TRY IT: Down to the last line, set the entries down again exactly.

DATA:
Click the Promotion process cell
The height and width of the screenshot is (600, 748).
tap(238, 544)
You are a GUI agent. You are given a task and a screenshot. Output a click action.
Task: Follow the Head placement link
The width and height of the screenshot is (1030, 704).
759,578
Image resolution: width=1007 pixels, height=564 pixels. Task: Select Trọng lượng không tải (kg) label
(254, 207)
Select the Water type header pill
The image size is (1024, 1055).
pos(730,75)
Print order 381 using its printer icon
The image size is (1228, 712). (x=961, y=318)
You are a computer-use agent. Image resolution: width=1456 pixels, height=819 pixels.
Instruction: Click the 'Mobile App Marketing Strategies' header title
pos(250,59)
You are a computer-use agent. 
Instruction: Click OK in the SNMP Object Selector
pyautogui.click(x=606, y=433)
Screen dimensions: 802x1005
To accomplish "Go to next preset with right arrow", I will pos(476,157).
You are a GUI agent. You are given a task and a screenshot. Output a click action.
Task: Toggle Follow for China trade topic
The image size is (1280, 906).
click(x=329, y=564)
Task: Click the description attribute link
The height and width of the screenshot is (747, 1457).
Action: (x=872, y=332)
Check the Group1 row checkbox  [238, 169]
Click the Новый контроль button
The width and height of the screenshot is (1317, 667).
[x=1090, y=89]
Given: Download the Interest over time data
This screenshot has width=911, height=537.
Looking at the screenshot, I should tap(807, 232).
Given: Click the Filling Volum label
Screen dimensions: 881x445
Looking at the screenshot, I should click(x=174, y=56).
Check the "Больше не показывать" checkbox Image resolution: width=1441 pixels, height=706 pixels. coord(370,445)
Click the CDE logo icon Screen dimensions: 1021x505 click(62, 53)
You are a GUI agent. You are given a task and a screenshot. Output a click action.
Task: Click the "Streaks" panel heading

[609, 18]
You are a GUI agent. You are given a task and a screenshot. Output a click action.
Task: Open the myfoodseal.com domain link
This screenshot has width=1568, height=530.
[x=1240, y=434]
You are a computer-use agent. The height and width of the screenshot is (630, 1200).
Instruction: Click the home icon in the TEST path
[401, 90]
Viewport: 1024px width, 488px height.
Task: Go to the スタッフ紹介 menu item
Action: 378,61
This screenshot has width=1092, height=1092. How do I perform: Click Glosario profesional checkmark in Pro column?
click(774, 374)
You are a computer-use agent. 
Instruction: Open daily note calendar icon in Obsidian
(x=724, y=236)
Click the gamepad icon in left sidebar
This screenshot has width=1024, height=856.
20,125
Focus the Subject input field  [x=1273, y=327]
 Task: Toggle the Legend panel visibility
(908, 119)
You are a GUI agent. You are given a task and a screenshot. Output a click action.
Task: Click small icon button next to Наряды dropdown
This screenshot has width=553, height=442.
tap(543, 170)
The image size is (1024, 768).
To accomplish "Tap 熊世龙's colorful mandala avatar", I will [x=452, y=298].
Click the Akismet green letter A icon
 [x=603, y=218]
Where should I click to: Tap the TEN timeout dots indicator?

PROBLEM SOLUTION:
Click the Promotion process cell
The height and width of the screenshot is (600, 748).
tap(238, 544)
You are a GUI agent. You are given a task and a screenshot. Output a click action.
Task: Follow the Head placement link
The width and height of the screenshot is (1030, 704).
759,578
Image resolution: width=1007 pixels, height=564 pixels. Task: Select Trọng lượng không tải (kg) label
(254, 207)
Select the Water type header pill
The image size is (1024, 1055).
pos(730,75)
Print order 381 using its printer icon
The image size is (1228, 712). (x=961, y=318)
You are a computer-use agent. Image resolution: width=1456 pixels, height=819 pixels.
Instruction: Click the 'Mobile App Marketing Strategies' header title
pos(250,59)
You are a computer-use agent. 
Instruction: Click OK in the SNMP Object Selector
pyautogui.click(x=606, y=433)
Screen dimensions: 802x1005
To accomplish "Go to next preset with right arrow", I will pos(476,157).
You are a GUI agent. You are given a task and a screenshot. Output a click action.
Task: Toggle Follow for China trade topic
The image size is (1280, 906).
click(x=329, y=564)
Task: Click the description attribute link
The height and width of the screenshot is (747, 1457).
Action: (x=872, y=332)
Check the Group1 row checkbox  [238, 169]
Click the Новый контроль button
The width and height of the screenshot is (1317, 667).
[x=1090, y=89]
Given: Download the Interest over time data
This screenshot has width=911, height=537.
Looking at the screenshot, I should tap(807, 232).
Given: Click the Filling Volum label
Screen dimensions: 881x445
Looking at the screenshot, I should click(x=174, y=56).
Check the "Больше не показывать" checkbox Image resolution: width=1441 pixels, height=706 pixels. coord(370,445)
Click the CDE logo icon Screen dimensions: 1021x505 click(62, 53)
You are a GUI agent. You are given a task and a screenshot. Output a click action.
Task: Click the "Streaks" panel heading

[609, 18]
You are a GUI agent. You are given a task and a screenshot. Output a click action.
Task: Open the myfoodseal.com domain link
This screenshot has width=1568, height=530.
[x=1240, y=434]
You are a computer-use agent. The height and width of the screenshot is (630, 1200).
Instruction: Click the home icon in the TEST path
[401, 90]
Viewport: 1024px width, 488px height.
Task: Go to the スタッフ紹介 menu item
Action: 378,61
This screenshot has width=1092, height=1092. How do I perform: Click Glosario profesional checkmark in Pro column?
click(774, 374)
You are a computer-use agent. 
Instruction: Open daily note calendar icon in Obsidian
(x=724, y=236)
Click the gamepad icon in left sidebar
This screenshot has width=1024, height=856.
20,125
Focus the Subject input field  [x=1273, y=327]
 Task: Toggle the Legend panel visibility
(908, 119)
You are a GUI agent. You are given a task and a screenshot. Output a click action.
Task: Click small icon button next to Наряды dropdown
This screenshot has width=553, height=442.
tap(543, 170)
The image size is (1024, 768).
To accomplish "Tap 熊世龙's colorful mandala avatar", I will [x=452, y=298].
Click the Akismet green letter A icon
 [x=603, y=218]
Where should I click to: Tap the TEN timeout dots indicator?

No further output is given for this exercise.